Males also were put into a 3ft ventilated tank and fed mainly Brown crickets/ black crickets/locusts/odd pinkie mice, as were the females also. All feeding was done by using Tongs to keep insects from roaming around the Vivarium's causing any stress to the Bicolors.. Keeping Bicolors stress free was my main aim throughout this whole idea.


Assuming a Rainchamber has already been prepared or being prepared, you can start to slowly bring the Bicolor into a " Dry Phase" which will cause the frogs to hibernate and will last upto 2-3 months.
My starting Temperature for both sexes was 80-85f with a 90-100f basking area much like a chameleon set-up and night Temps would be 70-78f and humidity 70-80.


"Dry Phase"
The first month of the dry phase I gradually lowered the temperature in the Vivariums to 75-80f and a humidity of 60-65. No basking lamp needed at this point. I fed each Frog 6-8 Crickets every 2-3 days or sometimes fed them a small pinkie mouse every now and then. 
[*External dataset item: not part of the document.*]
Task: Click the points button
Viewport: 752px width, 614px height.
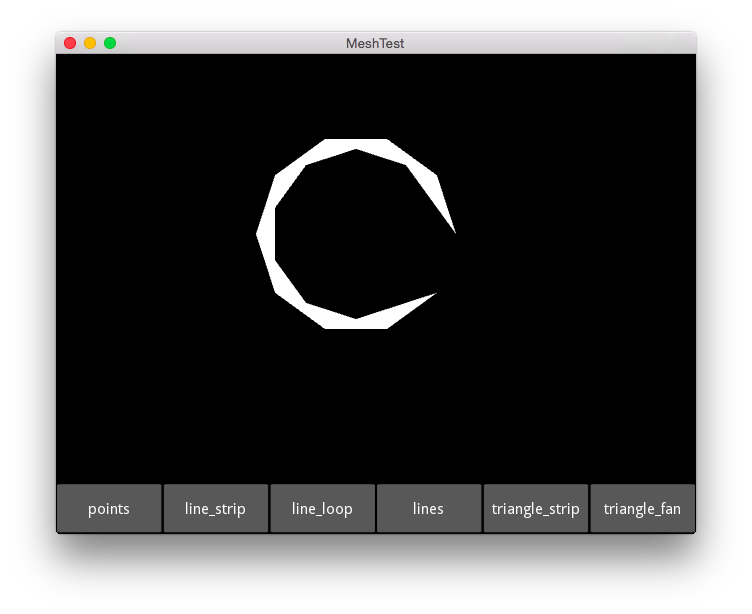Action: click(109, 508)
The second part of the Dry phase, I lowered the temperature again down to 70-75f with a humidity of 50-55.. At this point I made sure the Vivariums had NO substrate at all.. There was a water bowl present incase the frogs needed it, but its important to make sure no drops of water are on the Vivarium Floor as this can cause humidity if a Vivarium has under Tank Heated mat.
The frogs you will notice aren't moving much at all and will appear in a deep sleep over the next few weeks of the 2nd month dry phase. They might find it hard to respond to hand feeding at this point but nothing to worry about as fattening of the bicolor in month 1 will last them sometime. Its important to keep trying steady hand feeding without causing too much stress. 
By the end of month 2 the frogs should be nice and plump and in a Coma almost. 


Final Dry phase.


Vivarium Temps can now be put down to as low as 67-70f ( 12 hour daylight) with a night drop of 60-65f (12 hours) with NO humidity.. The frogs should be fast asleep throughout each day and night of the final month so its best to take out the water bowl as it wont be needed. 
You keep them like this for 4 weeks. It wont be easy to hand feed as they wont respond.


"Time to let it Rain"


Okay!! here comes the fun part. Its been 3 months of Dry phase and the frogs have all fattened up ( especially the females) and you have set-up the Rainchamber. I used a Plastic Tomato tent ( greenhouse) standing 7-8 feet high, 5 feet wide, 5 feet deep.










As you can see I Used cheese plants as they provided strength to hold the frogs while in amplexus. A garden pond was used at the bottom. Plants were raised above water on stones to keep them from over soaking. A fish tank filter was used also.
I found a huge Shower head which I set up in one corner of the Rainchamber which managed to cover the entire tent with decent spray.. Also had a mister at different volumes spraying throughout.. 
This picture doesn't show the final set-up but you can imagine what it would look like.
You don't have to use this particular set-up, I just found it all extremely cheap at the time! Most costly was the cheese plants.
Design your Rainchamber however you please and have fun with it!!!!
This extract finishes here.